→ **Work order**:
What lines in the following entries hold the word "Share"? Copy each one.

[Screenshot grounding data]

BEGIN

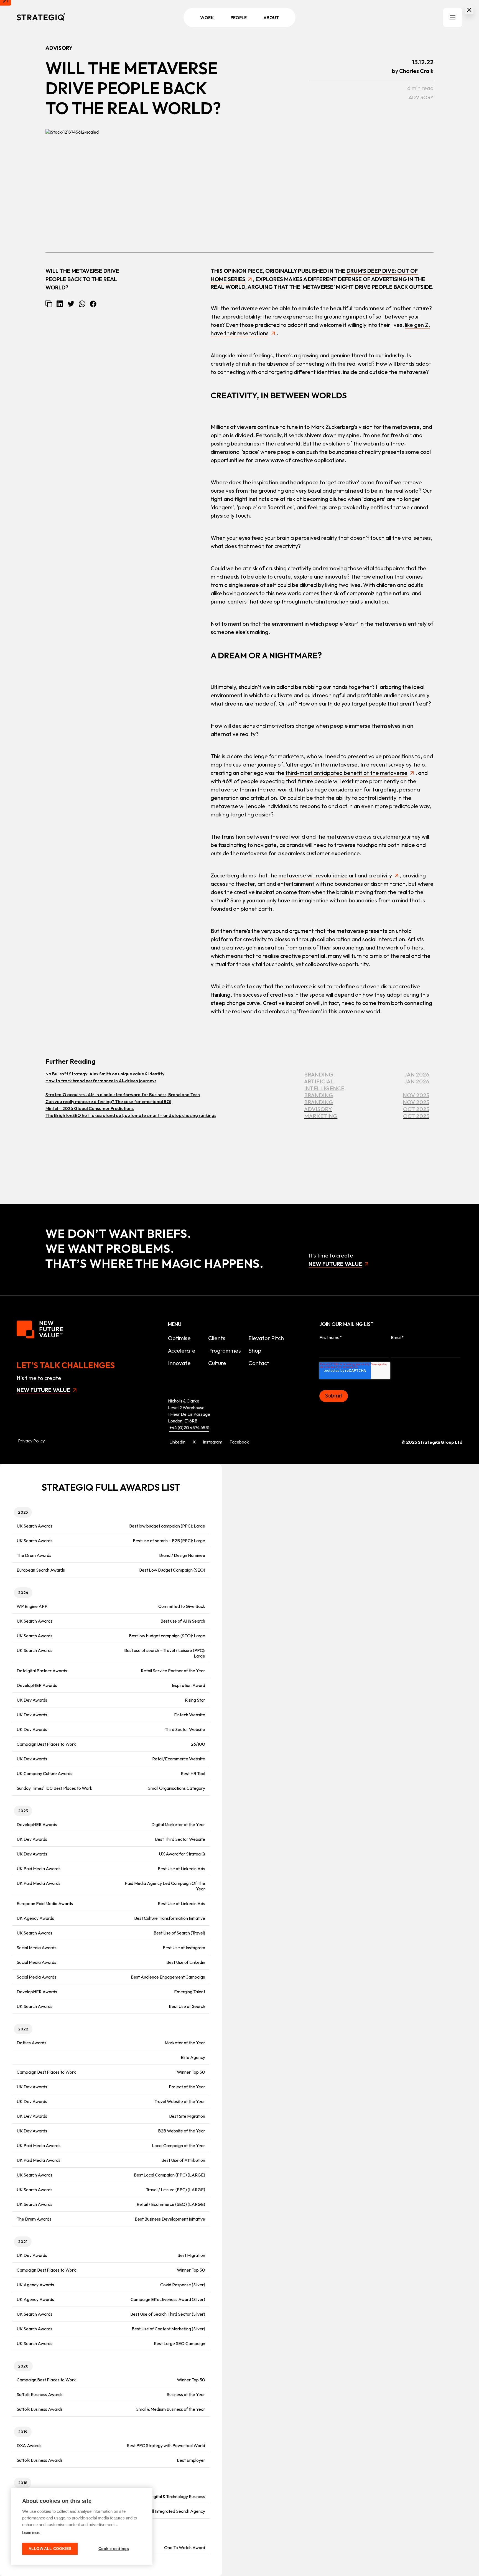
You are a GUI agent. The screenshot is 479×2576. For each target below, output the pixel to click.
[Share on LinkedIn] (60, 303)
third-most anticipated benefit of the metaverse (346, 772)
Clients (216, 1338)
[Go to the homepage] (41, 17)
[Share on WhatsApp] (82, 304)
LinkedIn (177, 1442)
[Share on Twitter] (71, 304)
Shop (254, 1350)
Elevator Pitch (266, 1338)
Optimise (179, 1338)
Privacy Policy (31, 1441)
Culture (217, 1363)
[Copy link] (48, 304)
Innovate (179, 1363)
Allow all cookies (50, 2549)
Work (207, 17)
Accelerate (181, 1350)
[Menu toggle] (452, 17)
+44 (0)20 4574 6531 (189, 1427)
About (271, 17)
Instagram (212, 1442)
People (239, 17)
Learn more (31, 2533)
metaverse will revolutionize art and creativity (335, 875)
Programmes (224, 1350)
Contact (258, 1363)
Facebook (239, 1442)
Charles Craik (416, 70)
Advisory (421, 97)
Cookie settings (113, 2549)
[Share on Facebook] (93, 304)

END

→ **Task solution**:
[Share on LinkedIn] (60, 303)
[Share on WhatsApp] (82, 304)
[Share on Twitter] (71, 304)
[Share on Facebook] (93, 304)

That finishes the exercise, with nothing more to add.